Activity:
Only the lines below from the one containing "Cookie Notice (24, 1477)" to the one containing "Soldering Guns (56, 2238)" should be repeated, both included and unchanged.

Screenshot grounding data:
****************************************

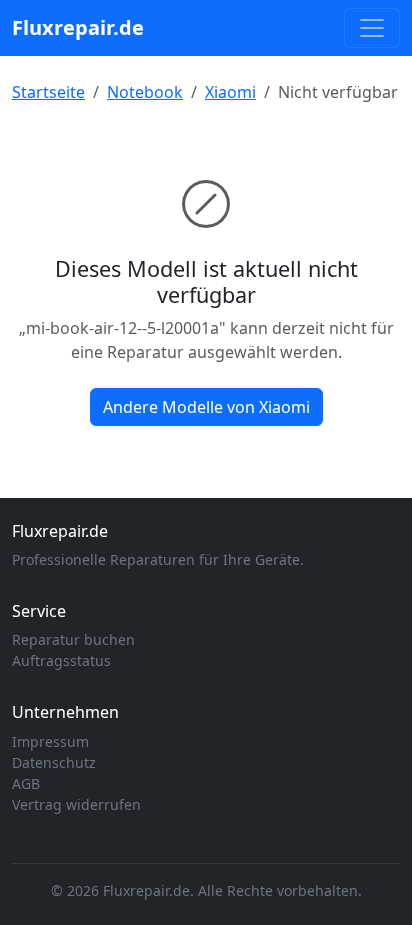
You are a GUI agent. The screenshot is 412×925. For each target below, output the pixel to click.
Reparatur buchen (73, 639)
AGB (26, 783)
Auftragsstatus (61, 660)
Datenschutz (54, 762)
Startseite (48, 92)
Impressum (50, 741)
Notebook (145, 92)
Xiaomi (230, 92)
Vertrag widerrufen (76, 804)
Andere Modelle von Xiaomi (206, 407)
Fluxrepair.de (78, 27)
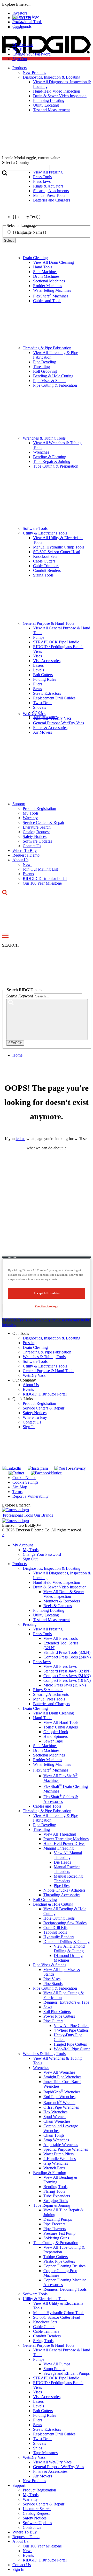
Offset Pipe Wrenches (61, 2107)
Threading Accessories (61, 1895)
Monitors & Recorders (61, 1601)
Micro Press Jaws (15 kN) (64, 1685)
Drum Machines (46, 276)
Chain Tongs (53, 2135)
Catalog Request (36, 832)
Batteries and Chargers (51, 1704)
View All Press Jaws (60, 1666)
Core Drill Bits (55, 1927)
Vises (37, 656)
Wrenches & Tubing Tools (44, 438)
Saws (37, 688)
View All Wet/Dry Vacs (52, 718)
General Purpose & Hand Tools (48, 623)
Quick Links (22, 1399)
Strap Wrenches (56, 2140)
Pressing (29, 1343)
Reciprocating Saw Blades (65, 1923)
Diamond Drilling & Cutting (66, 1941)
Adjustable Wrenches (60, 2144)
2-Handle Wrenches (59, 2158)
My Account (22, 45)
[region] (46, 1288)
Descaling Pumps (57, 2219)
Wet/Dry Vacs (34, 713)
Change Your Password (31, 54)
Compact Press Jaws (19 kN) (67, 1680)
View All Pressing (48, 1629)
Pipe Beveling (44, 362)
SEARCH (15, 1043)
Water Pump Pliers (58, 2154)
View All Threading (59, 1834)
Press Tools (42, 1633)
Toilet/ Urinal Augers (60, 1727)
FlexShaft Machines (50, 296)
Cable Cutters (44, 561)
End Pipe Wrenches (59, 2096)
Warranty (30, 818)
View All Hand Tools (60, 1722)
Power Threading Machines (66, 1839)
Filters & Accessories (50, 727)
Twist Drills (42, 702)
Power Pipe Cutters (59, 2016)
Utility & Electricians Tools (45, 533)
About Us (20, 860)
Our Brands (22, 26)
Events (28, 874)
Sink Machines (45, 271)
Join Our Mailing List (40, 869)
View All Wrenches (59, 2072)
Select (9, 240)
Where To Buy (24, 850)
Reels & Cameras (57, 1605)
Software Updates (37, 841)
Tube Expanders (56, 2196)
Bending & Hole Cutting (53, 376)
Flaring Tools (54, 2191)
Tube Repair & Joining (51, 461)
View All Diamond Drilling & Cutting (69, 1948)
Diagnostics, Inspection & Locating (51, 1338)
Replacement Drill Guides (54, 698)
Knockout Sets (45, 556)
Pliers (37, 684)
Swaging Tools (55, 2200)
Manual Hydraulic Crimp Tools (58, 547)
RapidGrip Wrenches (61, 2092)
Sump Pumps (54, 2368)
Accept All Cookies (46, 1293)
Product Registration (39, 808)
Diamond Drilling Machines (68, 1957)
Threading (41, 366)
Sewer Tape (53, 1741)
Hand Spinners (55, 1736)
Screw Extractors (47, 693)
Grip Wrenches (55, 2163)
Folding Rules (44, 679)
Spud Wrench (54, 2116)
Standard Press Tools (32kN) (66, 1652)
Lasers (38, 665)
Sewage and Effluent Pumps (66, 2373)
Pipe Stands (53, 1983)
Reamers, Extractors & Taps (66, 2002)
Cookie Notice (24, 1477)
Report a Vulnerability (30, 1496)
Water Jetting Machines (52, 290)
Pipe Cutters (53, 2021)
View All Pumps (56, 2364)
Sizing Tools (43, 575)
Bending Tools (55, 2186)
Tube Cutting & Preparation (55, 466)
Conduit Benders (47, 570)
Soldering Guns (56, 2238)
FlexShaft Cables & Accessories (60, 1799)
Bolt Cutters (43, 674)
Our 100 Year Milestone (42, 883)
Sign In (29, 1427)
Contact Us (32, 846)
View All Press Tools (60, 1638)
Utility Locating (46, 1615)
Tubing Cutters (55, 2256)
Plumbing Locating (48, 1610)
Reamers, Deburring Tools (65, 2289)
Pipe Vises (51, 1979)
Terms (17, 1491)
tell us (20, 1138)
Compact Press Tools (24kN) (67, 1657)
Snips (37, 2448)
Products (19, 1563)
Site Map (19, 1487)
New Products (34, 2480)
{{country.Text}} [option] (26, 216)
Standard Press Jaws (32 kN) (66, 1671)
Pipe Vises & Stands (49, 380)
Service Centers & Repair (43, 822)
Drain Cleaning (35, 257)
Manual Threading (58, 1848)
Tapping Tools (55, 1932)
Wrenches (41, 452)
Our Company (24, 1380)
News (27, 864)
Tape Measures (45, 2452)
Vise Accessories (46, 660)
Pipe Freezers (54, 2224)
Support (18, 804)
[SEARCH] (47, 1019)
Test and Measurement (51, 1619)
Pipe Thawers (54, 2228)
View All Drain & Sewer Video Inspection (63, 1594)
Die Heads (62, 1862)
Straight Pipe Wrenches (62, 2077)
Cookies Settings (46, 1306)
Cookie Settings (25, 1482)
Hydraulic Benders (58, 1937)
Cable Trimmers (46, 566)
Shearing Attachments (51, 1694)
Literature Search (37, 827)
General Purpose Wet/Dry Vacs (58, 723)
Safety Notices (35, 836)
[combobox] (26, 167)
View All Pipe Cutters (71, 2025)
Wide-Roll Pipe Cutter (72, 2049)
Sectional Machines (49, 281)
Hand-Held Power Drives (64, 1843)
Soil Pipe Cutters (57, 2011)
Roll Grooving (45, 371)
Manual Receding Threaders (68, 1878)
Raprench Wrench (59, 2102)
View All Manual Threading (68, 1855)
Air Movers (42, 732)
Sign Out (19, 59)
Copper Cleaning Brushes (64, 2266)
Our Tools (20, 1333)
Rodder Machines (47, 285)
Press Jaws (42, 1662)
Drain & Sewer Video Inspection (60, 1587)
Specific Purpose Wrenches (65, 2149)
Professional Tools (27, 21)
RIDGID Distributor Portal (45, 878)
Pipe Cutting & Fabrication (55, 385)
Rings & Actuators (48, 1690)
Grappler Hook (55, 1732)
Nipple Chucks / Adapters (64, 1890)
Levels (38, 670)
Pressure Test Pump (59, 2233)
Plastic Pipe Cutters (59, 2261)
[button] (46, 4)
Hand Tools (42, 267)
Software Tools (35, 528)
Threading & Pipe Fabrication (47, 348)
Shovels (39, 707)
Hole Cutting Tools (59, 1918)
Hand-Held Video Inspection (56, 1582)
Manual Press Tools (49, 1699)
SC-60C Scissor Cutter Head (56, 552)
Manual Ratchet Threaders (67, 1869)
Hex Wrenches (55, 2112)
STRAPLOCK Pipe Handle (56, 642)
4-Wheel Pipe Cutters (71, 2030)
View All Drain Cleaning (53, 262)
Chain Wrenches (56, 2121)
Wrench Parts (54, 2168)
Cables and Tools (47, 300)
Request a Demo (26, 855)
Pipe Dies (61, 1885)
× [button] (3, 1534)
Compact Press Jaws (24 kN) (67, 1676)
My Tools (20, 49)
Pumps (38, 637)
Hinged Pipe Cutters (70, 2044)
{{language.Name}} (30, 232)
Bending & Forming (49, 457)
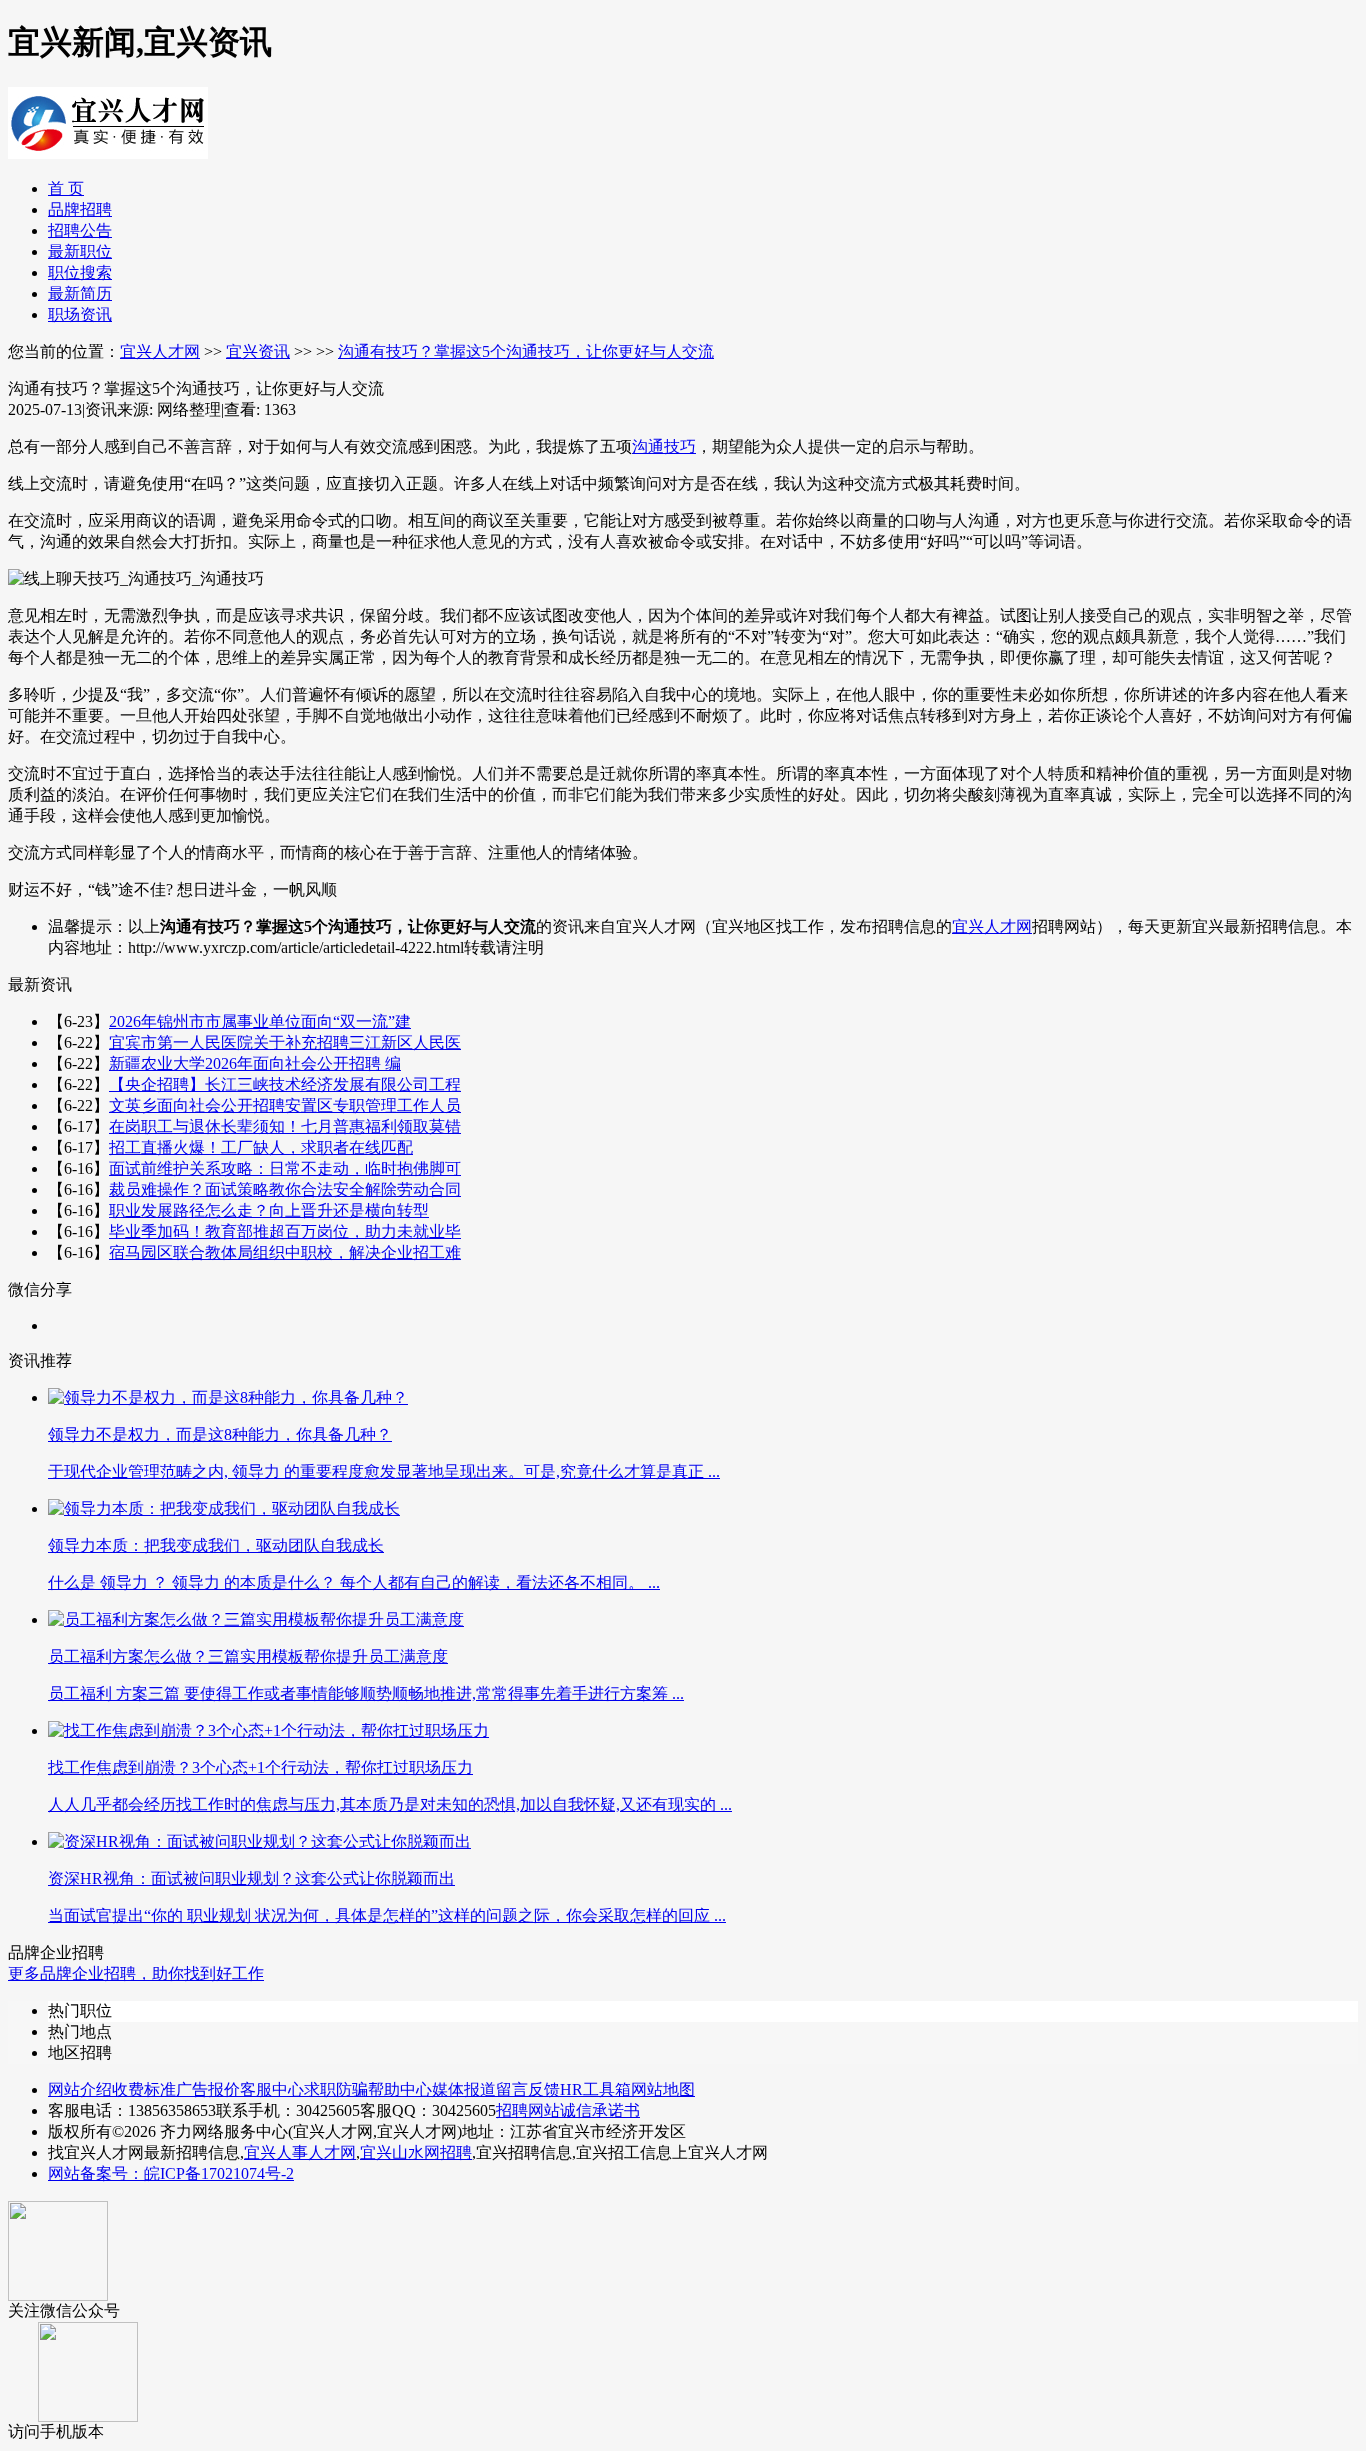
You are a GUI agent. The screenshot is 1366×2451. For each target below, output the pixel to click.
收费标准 (144, 2089)
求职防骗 (336, 2089)
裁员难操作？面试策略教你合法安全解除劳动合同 (285, 1189)
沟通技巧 (664, 446)
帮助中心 (400, 2089)
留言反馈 (528, 2089)
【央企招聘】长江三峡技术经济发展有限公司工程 (285, 1084)
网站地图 (663, 2089)
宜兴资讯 (258, 351)
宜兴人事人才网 (300, 2152)
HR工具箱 (595, 2089)
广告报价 (208, 2089)
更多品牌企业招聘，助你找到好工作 (136, 1973)
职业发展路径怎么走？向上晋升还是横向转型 (269, 1210)
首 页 (66, 188)
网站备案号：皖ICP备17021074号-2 (171, 2173)
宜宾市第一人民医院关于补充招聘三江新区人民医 (285, 1042)
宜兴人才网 (160, 351)
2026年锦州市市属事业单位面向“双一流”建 (260, 1021)
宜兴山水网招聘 (416, 2152)
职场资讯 (80, 314)
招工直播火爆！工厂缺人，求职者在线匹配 (261, 1147)
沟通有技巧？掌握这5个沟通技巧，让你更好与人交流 (526, 351)
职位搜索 (80, 272)
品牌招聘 (80, 209)
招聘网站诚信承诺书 (568, 2110)
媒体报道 (464, 2089)
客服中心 (272, 2089)
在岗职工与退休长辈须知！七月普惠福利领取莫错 (285, 1126)
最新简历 (80, 293)
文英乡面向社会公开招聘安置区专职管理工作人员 (285, 1105)
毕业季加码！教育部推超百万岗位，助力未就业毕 (285, 1231)
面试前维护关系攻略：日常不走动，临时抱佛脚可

****************************************

Worked solution:
Cookie Notice (24, 1477)
Report a Vulnerability (30, 1496)
Water Jetting Machines (52, 290)
Pipe Cutters (53, 2021)
View All Pumps (56, 2364)
Sizing Tools (43, 575)
Bending Tools (55, 2186)
Tube Cutting & Preparation (55, 466)
Conduit Benders (47, 570)
Soldering Guns (56, 2238)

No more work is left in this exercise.